• What to do:
(a) From the forum post about the fuse box, set down the stretch from "No, jusy becauseit" through "HELP each other.", keeping every character unchanged.
(b) In the forum post about the fuse box, what problem does the writer say everyone with the early cars suffers?
(c) Extend the forum post about the fuse box, picking up after its final sentence.

No, jusy becauseit is on the internetoes not mean it is FACT and, in more cases than not is incorrect. I have not looked at the fuse box in over a year and thought anything you can do to make the connections more solid would help the problem, did not think about some circuits being hot with the key and others not. I am guessing here, but is ONE side hot all the time or hot only with the key all the time? Perhaps the picture at Z car garage only reflects ONE side of the fuse box...not trying to start another tirade by you, just openig discussion. clearly, we all suffer the same problem wiht the early cars and the fuse box, so hopefully we can find solutions t othe problems...that is the reason for sites like this one, to bring the COLLECTVE knowledge together into dialogue and HELP each other.

• Data segment:
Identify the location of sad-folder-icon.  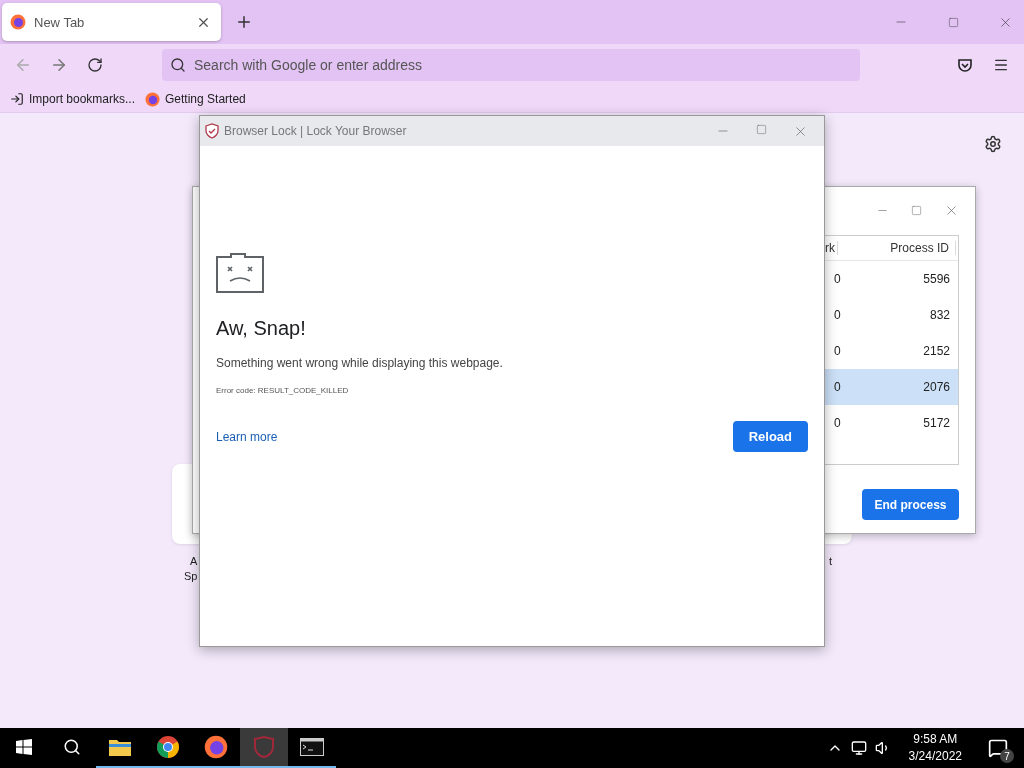
(240, 273).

• Your responses:
(a)
No, jusy becauseit is on the internetoes not mean it is FACT and, in more cases than not is incorrect. I have not looked at the fuse box in over a year and thought anything you can do to make the connections more solid would help the problem, did not think about some circuits being hot with the key and others not. I am guessing here, but is ONE side hot all the time or hot only with the key all the time? Perhaps the picture at Z car garage only reflects ONE side of the fuse box...not trying to start another tirade by you, just openig discussion. clearly, we all suffer the same problem wiht the early cars and the fuse box, so hopefully we can find solutions t othe problems...that is the reason for sites like this one, to bring the COLLECTVE knowledge together into dialogue and HELP each other.

(b) The same problem with the fuse box.

(c)
There is a liquid "electrical tape" that I have used for many applications that works very well at elliminating corrosion on electrical components and wires that have had the insulation worn off of them...I forget the brand but I tink I picked it up at ACE hardware but know that NAPA carries it also. It is really trick and may keep corrosion from reapearing after thoroughly cleaning the connectins and tighening or soldering them. They make really fine solder for electronic components that melts with less volume of heat so as not to destroy circuit boards that might work well after cleaning the terminals. Clean 'em, tighten 'em up, solder them and coat them with clear plasticote or the liquid electrical tape should help the problen if not elliminate it all together.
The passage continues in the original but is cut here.